If you spent your Sunday morning scrolling through Instagram, you might have seen some over-the-top equine statuary heralding the start of the summer party season.
Beyoncé was in town, of course, flying over the crowds at the new Tottenham Hotspur stadium astride a disco-ball horse. Nearly as glamorous was the gilded unicorn guarding the staircase of a stately home at the celebrity-stuffed launch of an interiors shop.
Shop is something of an understatement. Aynhoe Park, a 17th-century country estate and deer park overlooking Cherwell valley in the Cotswolds, has been transformed by American company RH into RH England, The Gallery at the Historic Aynho Park.
The addition of “Historic” to the title — the “e” has also been dropped — is presumably to highlight to a non-British audience just how grand the Grade I listed Palladian-style building is.
RH is no stranger to the Gatsby-esque power of reinvention in service of the American Dream.
Formerly the decidedly less sexy Restoration Hardware, the company rebranded in 2012 under chief executive Gary Friedman, who has spent 22 years steering RH from a middle-of-the-road interiors retailer on the brink of bankruptcy to a brand offering integrated architecture, design and interiors services to the super-rich.
RH’s modus operandi is to take over a building with plenty of cachet and turn it into a home-away-from-home for wealthy potential clients.
Yes, they offer you hand-picked homewares, but they would never be so gauche as to try to sell them to you directly.
The concept is already popular in the US. RH West Hollywood, The Gallery on glitzy Melrose Avenue includes three storeys of staged furniture and art topped by a chandelier-filled rooftop garden designed as a miniature Jardin des Tuileries, complete with promenades and a water fountain.
Last September saw the grand opening of an RH Guesthouse in New York, featuring only six guest rooms and three suites, a no social media policy and a concierge service including private jet chartering.
RH England is its first overseas venture. A swift helicopter ride away from central London, it aims to draw the well-heeled to visit with six on-site food venues.
They include The Juicery — for juices — and The Orangery, where you can watch your food cooked over an open fire while settling into Italian merino wool velvet seating.
The location will also highlight the company’s new, even higher-end product line, as well as an interiors and architecture library and a range designed by the legendary Anouska Hempel.

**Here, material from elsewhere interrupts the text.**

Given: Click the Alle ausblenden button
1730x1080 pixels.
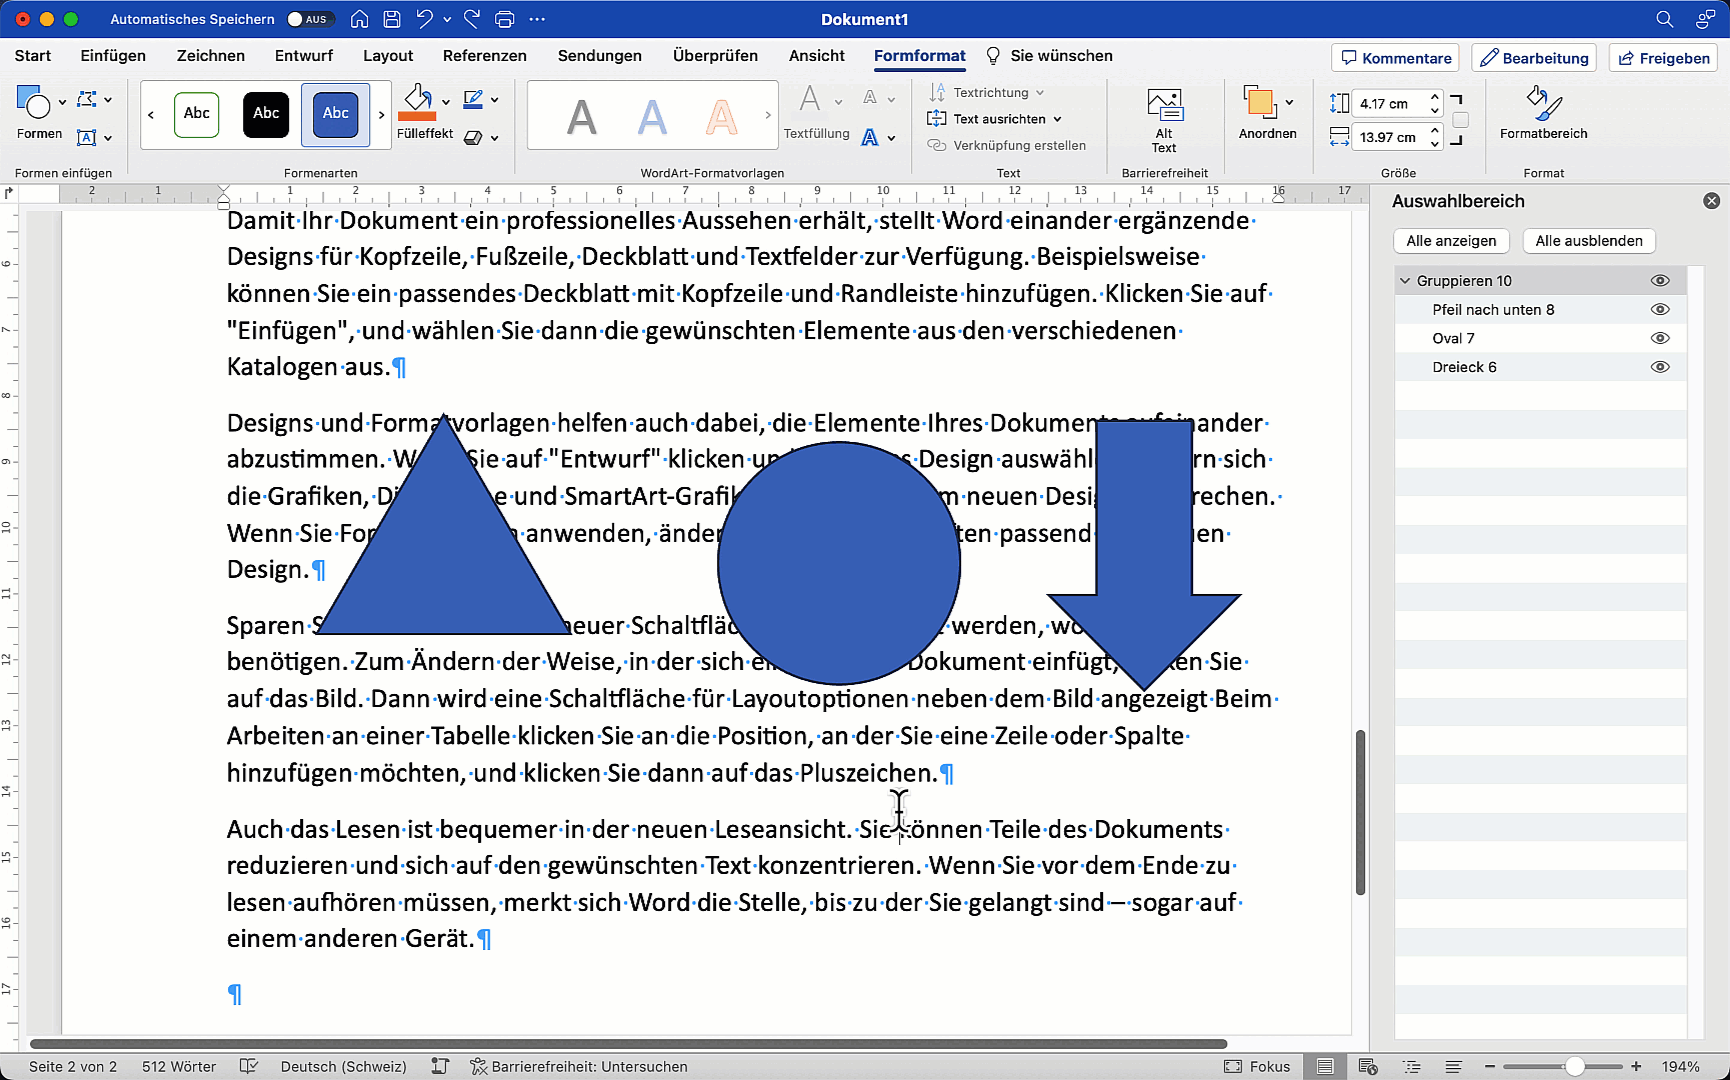Looking at the screenshot, I should click(1588, 241).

The weekend’s party at Aynho Park — sorry, Historic Aynho Park — marked RH’s debut on the London(ish) scene and the comparisons to Shonda Rhimes’s Netflix megahit wrote themselves. One attendee said it was “a bit like how in Bridgerton whoever has the first ball of the season is the coolest”.

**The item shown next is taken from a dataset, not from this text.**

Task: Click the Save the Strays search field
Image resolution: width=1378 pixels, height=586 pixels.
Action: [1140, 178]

The devastatingly handsome love interest of the show’s first season, Regé-Jean Page, was photographed at the launch with fellow actor Idris Elba, who treated attendees to a DJ set.
With other guests including Ellen DeGeneres, Portia de Rossi, Jourdan Dunn and Sydney Sweeney, the party confirmed RH’s promotion to a diamond of the first order.
But Aynho Park’s pedigree isn’t a straight line from landed gentry to American interloper.
Its previous owner was James Perkins, who made his millions from warehouse raves and turned the house into his own slightly bonkers events venue that proved catnip to the British celebrity set — it provided the backdrop to Jade Jagger’s wedding in 2012 and in 2017 Noel Gallagher threw his 50th birthday there.
RH England’s new Californian flavour may take Cotswolds residents a little getting used to.
There are fears its West Coast sensibilities have lead to an excess of tasteful neutrals. “They’ve kept a couple of the previous very flamboyant owner’s things,” muttered one attendee, “but they make it feel more beige inside, and the fact it’s so beige makes unicorns seem weirder.”
“They’re trying to import a certain LA blandness to the UK,” bemoaned another. “Even the celebs they brought over were so inoffensive.” Maybe they should have invited Jagger and Gallagher to shake things up.